近づいてくる体を制止して、改めて用事を伝える。
「芽々子がどこ行ったか知らないか?」
「知らないわよ。アンタと遊ぶのに夢中になっちゃってた。あーえっと。向こうの方が何か騒がしいけど、あっちにいるんじゃない?」
ビーチバレーは何も全員が参加した訳じゃない。各々つるむグループがあり、そこで勝手に遊んだとしてもそれは自由だ。俺達が居る方向とは正反対、何やら集まって騒いでいる。
「……あっち、何してんだ?」
「ちょっと様子を見に行ってみましょ」
バレーの行方よりも、みんなが盛り上がってるとも盛り下がってるとも言えない奇妙な空気のまま集まっている方が気になる。波打ち際からそれとなく岩場に体を隠すと、思い切って声を掛けた。
「なあ、おい。何してるんだ?」
「お、天宮。いやさ、百歌が泳いでる時に足に当たったらしくて持ってきたんだけど……」
隙間を開けてもらって、俺達もその物体を発見した。何故興味を引いたのかは、見れば一目で分かる。それは生人男性の形をした白い置き物だ。体中にフジツボのような殻を纏っており、はがれている場所は何処も海藻が張り付いているのか茶色い。左目に該当する部分にはぽっかり穴が空いており、また体を少し引っ張るとすぐにヒビが入った。
「これはなんだ?」
「人間……じゃないよね? まさかね?」
「あいつらにも見せてみるか? なんか面白そうなモン見つけたって」
「賛成!」
興味本位の好奇心から事を大事にしたい様子。クラスメイト達が去った後、俺達は顔を見合わせた。いや違う。そんなつもりはお互いなかった。ただ響希の表情があんまりにも血の気を失っていたから気になったのだ。
「響希?」
「………………」
「おい。おーい。うおっ」
何も言わずに、抱き着かれた。反射的に両手を上げて降参のポーズをとったが、すぐにそれは取り下げるべきだと悟った。彼女の体が震えている。口には出さなくても、声が出なくても、身体は確かに戦慄いている。
「どうした響希。これに見覚えでもあるのか?」
「浸渉状態が深刻になっているみたいね、響希さん」
女子トイレから姿を現したのは、意外にも芽々子だ。彼女の正体を知る以上、決して本来の用途があった訳ではないと分かる。手には、こんな炎天下には似つかわしくもない鋼鉄の黒鞄を提げていた。
「芽々子……それは?」
「まあ、秘密のアイテムって所。響希さん。貴方にはそれが顔に見えてたりしない?」
「!!!」
声を出せないまま、だが確かに反応が返事をしている。芽々子は目を伏せて、当然のように頷いた。

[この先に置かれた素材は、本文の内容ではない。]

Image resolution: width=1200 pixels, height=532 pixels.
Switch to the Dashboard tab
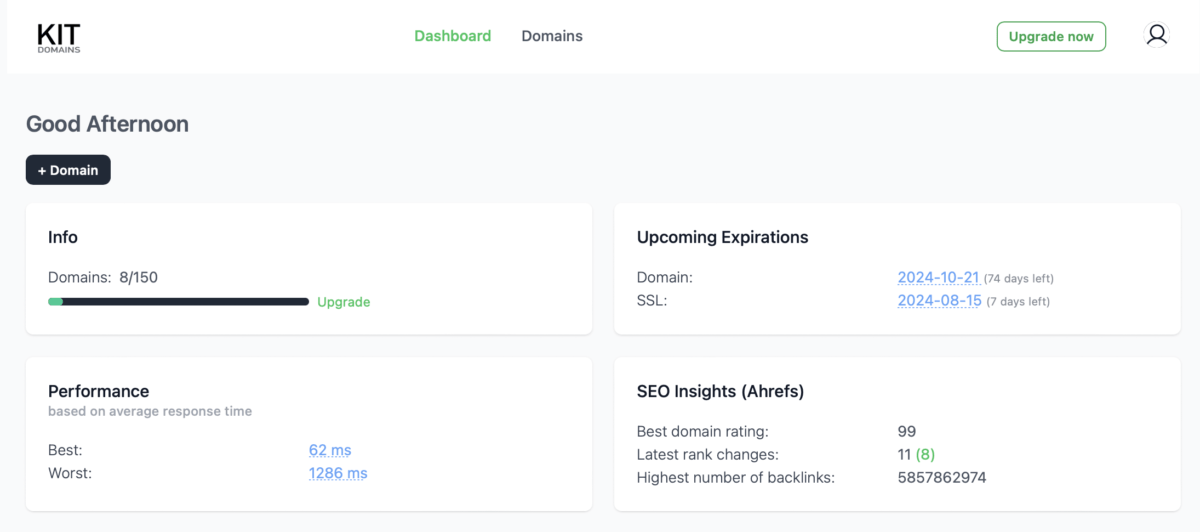click(452, 36)
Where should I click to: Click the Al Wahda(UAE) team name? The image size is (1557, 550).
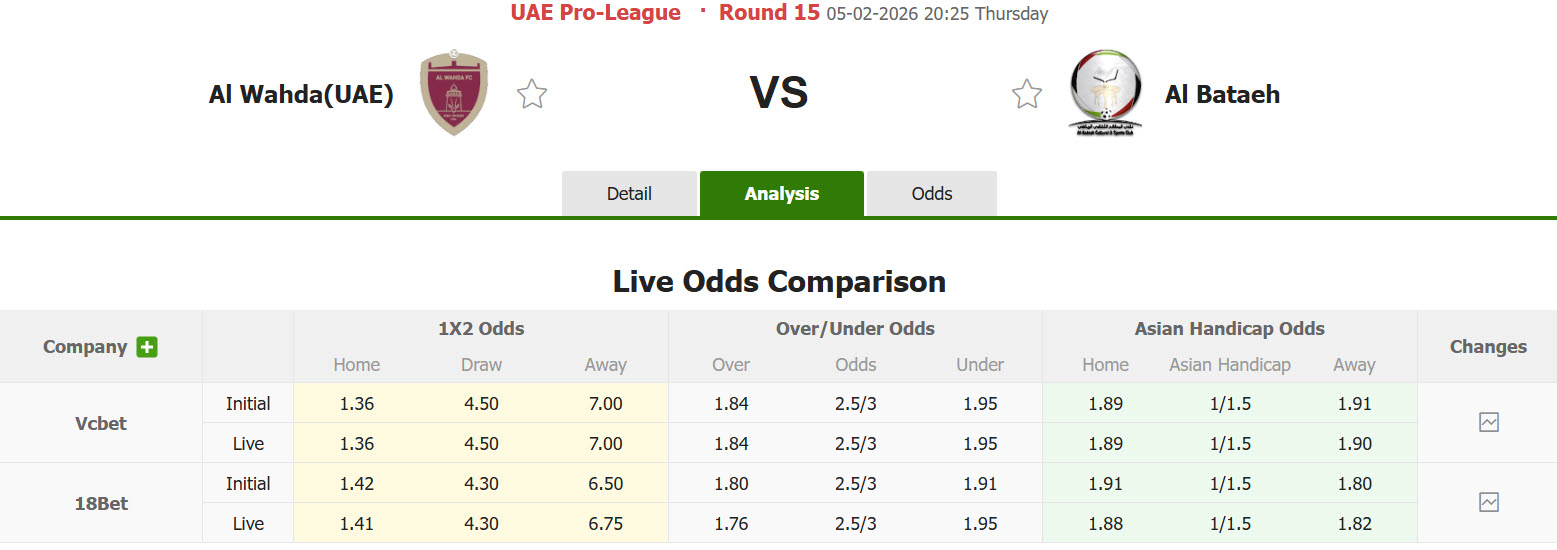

「聞いて。貴方は『三つ顔の濡れ男』に目をつけられた。浸渉状態は言わばマーキングであり、対象を最高の餌とする為の下準備よ。状態が進めば進むほど、それは貴方に恐怖を与えようとする。最後まで進めば、確実に死ぬわ。治す方法は元凶を倒す以外に道はない。力を合わせましょう」
背中を軽く叩いて、返事を窺う。今の彼女に言葉で答えさせるのは酷だ。それっぽい素振りが見えたら俺の方から伝えるつもりでいる。暫く反応はなかったが、ザラザラと擦りつぶされるような声で、小さく耳元で囁かれた。
「………………もうむり。たすけて、泰斗」
目を逸らそうと頑張った。
気にならないと確かに信じた。
だけど、向き合わないといけない。俺は最初からそれを知っている。死とはこの世で最も大きな予感であり、強烈な確信であり、生きている存在が無視出来る気配ではない。
何度も何度も夢の中で殺されて少しは冷静になってしまったが、俺の取り乱し方も最初はこんな風に情けなく……いや、それはやめよう。死にたくないと思う事の何が情けないのだ。
背中を強く抱きしめて、芽々子に力強い視線を投げる。答えはそれで十分だった。
誰も死なずに済むならその方がいい。みんな気の良い奴らで死んでほしいと思った事は一度もない。だけど今にも泣きそうなのを堪えて、自分が死ぬかもしれない予感から逃げて正常であり続けてきた女子を放っておく事はもっと出来ない。運命的な出会いなんてなくて、バイト先で知り合った程度の縁だけど。
自分の命よりも遥かに、今この瞬間は死なせたくないと、思ったから。